SEATTLE — Drop-outs, gang members, kids who love sports, children with disabilities and creative kids who can’t sit still are among the children charter school developers say they’ll teach in the new public schools they want to open in Washington state next year.
Their applications, due last week to the state Charter School Commission, span the academic spectrum, the Cascade Range and the Internet.
A year ago, Washington state voters approved the opening of up to 40 of the alternative public schools. Advocates say they are innovative tools for educating children, while opponents are suing to have the new law declared unconstitutional, saying it interferes with the state’s obligation to pay for public schools, set a uniform curriculum and establish other rules.
While a King County Superior Court judge mulls those arguments, more than 20 groups and individuals have formally expressed interest in opening a charter school.
The next step will be public hearings about those plans and then approval of the first charters in February. The first schools would open to students for the 2014-15 school year.
Here are profiles of some of those hoping to open the state’s first charter schools.
Drop-outs, addicts, gang members
Seventeen years ago, Por Vida Academy was one of the first charter schools in Texas.
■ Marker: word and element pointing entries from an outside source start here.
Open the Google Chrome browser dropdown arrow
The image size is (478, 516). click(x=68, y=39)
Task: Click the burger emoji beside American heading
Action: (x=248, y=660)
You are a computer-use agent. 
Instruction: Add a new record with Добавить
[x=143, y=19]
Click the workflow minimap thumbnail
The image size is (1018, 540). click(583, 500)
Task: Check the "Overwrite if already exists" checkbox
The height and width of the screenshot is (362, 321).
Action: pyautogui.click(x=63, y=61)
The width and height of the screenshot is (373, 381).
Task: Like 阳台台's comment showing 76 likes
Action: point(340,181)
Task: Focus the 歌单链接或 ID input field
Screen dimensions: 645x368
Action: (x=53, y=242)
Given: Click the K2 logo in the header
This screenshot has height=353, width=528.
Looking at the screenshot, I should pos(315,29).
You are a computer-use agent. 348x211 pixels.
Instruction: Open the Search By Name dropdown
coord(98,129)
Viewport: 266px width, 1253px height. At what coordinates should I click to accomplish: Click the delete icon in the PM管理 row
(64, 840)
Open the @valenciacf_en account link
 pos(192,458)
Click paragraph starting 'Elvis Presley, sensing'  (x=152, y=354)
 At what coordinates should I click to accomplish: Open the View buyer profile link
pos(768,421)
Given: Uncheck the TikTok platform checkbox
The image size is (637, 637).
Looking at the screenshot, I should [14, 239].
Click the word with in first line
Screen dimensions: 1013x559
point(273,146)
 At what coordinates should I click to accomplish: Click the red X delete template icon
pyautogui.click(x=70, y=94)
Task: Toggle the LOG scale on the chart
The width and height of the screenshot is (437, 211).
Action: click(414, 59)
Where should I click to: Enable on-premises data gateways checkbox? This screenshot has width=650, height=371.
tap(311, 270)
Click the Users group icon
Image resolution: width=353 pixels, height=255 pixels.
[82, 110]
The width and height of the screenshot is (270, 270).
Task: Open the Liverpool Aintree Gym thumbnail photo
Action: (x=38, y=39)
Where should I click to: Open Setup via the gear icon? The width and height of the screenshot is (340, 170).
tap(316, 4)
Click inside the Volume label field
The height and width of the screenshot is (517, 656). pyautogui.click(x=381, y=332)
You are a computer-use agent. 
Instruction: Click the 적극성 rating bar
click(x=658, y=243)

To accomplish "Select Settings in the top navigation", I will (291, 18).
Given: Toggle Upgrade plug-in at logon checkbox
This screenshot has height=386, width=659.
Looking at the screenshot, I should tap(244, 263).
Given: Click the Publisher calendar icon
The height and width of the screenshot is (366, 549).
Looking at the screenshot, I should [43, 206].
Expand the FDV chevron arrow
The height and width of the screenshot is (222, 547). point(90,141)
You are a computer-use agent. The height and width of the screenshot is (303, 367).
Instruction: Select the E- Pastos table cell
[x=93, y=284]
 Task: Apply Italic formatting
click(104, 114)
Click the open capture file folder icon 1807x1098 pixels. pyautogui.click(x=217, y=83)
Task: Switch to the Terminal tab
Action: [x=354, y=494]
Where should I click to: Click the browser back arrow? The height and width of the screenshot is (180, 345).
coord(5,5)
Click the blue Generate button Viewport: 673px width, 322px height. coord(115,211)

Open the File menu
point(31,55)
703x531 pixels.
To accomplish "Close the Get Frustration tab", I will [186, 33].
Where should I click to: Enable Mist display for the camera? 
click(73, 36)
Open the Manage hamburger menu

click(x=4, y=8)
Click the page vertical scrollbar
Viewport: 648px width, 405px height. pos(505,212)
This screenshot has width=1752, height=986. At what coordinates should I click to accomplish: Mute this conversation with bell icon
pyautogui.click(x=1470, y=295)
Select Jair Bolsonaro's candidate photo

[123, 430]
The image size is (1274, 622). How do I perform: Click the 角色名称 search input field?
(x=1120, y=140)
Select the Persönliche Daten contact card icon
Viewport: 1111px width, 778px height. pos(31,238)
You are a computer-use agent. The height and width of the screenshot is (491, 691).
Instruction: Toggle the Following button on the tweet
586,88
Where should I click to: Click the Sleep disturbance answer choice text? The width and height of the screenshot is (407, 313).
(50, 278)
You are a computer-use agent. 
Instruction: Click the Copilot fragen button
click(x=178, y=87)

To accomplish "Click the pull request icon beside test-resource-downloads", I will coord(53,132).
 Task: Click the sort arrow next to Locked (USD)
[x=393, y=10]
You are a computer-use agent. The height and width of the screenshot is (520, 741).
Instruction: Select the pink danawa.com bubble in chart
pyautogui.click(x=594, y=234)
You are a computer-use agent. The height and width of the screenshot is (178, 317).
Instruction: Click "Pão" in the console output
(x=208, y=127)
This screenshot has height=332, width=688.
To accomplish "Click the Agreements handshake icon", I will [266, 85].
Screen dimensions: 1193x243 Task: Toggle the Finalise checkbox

Now the San Antonio group wants to start a school in Yakima for young people who are far away from graduating from high school.
Joseph Rendon, now superintendent of a small group of Por Vida charter schools in Texas, says his students have drug problems, anger management issues, are active in gangs, have been arrested and have dropped out of school at least once.
Most students are between 16- and 18-years-old, Hispanic and were out of school for at least a year before enrolling.
The school gives them heavy doses of social work and counseling, as well as education in small classes. The high school has 250 or fewer students at any one time, but the population is always changing. Patience, tolerance plus lots of individual attention are keys to Por Vida’s approach, Rendon said.
The school doesn’t brag about graduation rates or test scores, because Rendon acknowledges their statistics are not very impressive.
He talks instead about people like a young woman who was on heroin last year and now is drug-free, playing volleyball, has perfect attendance and is working toward a career after high school.
School without walls
Hannah Williams was a classroom teacher in Western Washington for 10 years before going back to school to get a master’s degree in school development from Harvard University.
The 30-year-old former theater geek started focusing on opening a school in Seattle’s Pioneer Square neighborhood after a professor told her to imagine a real place while dreaming of her ideal school.
Creative kids who need movement and action — especially boys — are the target audience for her proposed middle school, which she is calling the Out of the Box Learning Studio. She wants to start with just fifth- and sixth-graders, but eventually grow to include grades 5-12.
Kids will direct their own learning, but will work in small groups with a teacher to figure out where to take their ideas.
They will go outside the building to learn geometry from architecture or history by walking around the neighborhood. Students will go on learning missions and share their results on video or other media both within the school and online.
Military kids with special needs
Military mom Calyn Holdaway says her husband, Daren, asked for a compassionate reassignment from Japan to Joint Base Lewis-McChord because they heard Washington has good resources for children with autism.
The Gig Harbor mother of three kids with special needs says she found medical help on and around the base, but discovered local schools couldn’t keep up with the influx of military families moving for the same reasons.
After years of research and advocacy, Holdaway found appropriate schools for her children. Now she wants to help others by opening a small charter school with a hands-on, project-based curriculum, supported by plenty of adult help.
She says hundreds of parents have contacted her to talk about special education for military families since a story about her oldest son ran in the local military newspaper.
They’re shopping around for a building in Tacoma.
Across the border
Gene Haag is a Coeur d’Alene, Idaho, father of six who says online charter schools have helped his children supplement their home schooling. Because he missed the deadline for applying to open a charter school in Idaho next year, he is putting in his application across the border.
Haag, who has a master’s degree in education administration, is working with like-minded parents in the Spokane Valley. They don’t plan to make the Education Academy of Washington very different from other virtual schools and Haag acknowledges that the school won’t be a good choice for every kid.
He hopes the virtual academy will offer an alternative to rural children who would gain access to a wider variety of classes than local schools can provide.
Instead of being affiliated with any one school district, they will seek enrollment of up to 2,500 from across the state. Haag hopes to plan some in person programs, such as meet-ups for kids who live in one geographic area, and potentially sports teams.
They would open as a middle and high school.
Charter professionals
Officials at Green Dot Public Schools, a charter management organization that runs 19 schools in Los Angeles, do not mention their most obvious connection to Seattle when they talk about applying to start building a network in Washington.
Green Dot is a major recipient of dollars from the Bill &Melinda Gates Foundation, which would like to see expansion of a successful formula that has given inner-city kids a path to college.
The company has begun moving outside of Los Angeles with a plan for 10 schools in Memphis. In Washington, Green Dot wants to open a middle school in Tacoma in 2015 and to eventually add a high school there, said Megan Quaile, vice president of national expansion.
Quaile said they picked Washington because of its “evolved” charter law.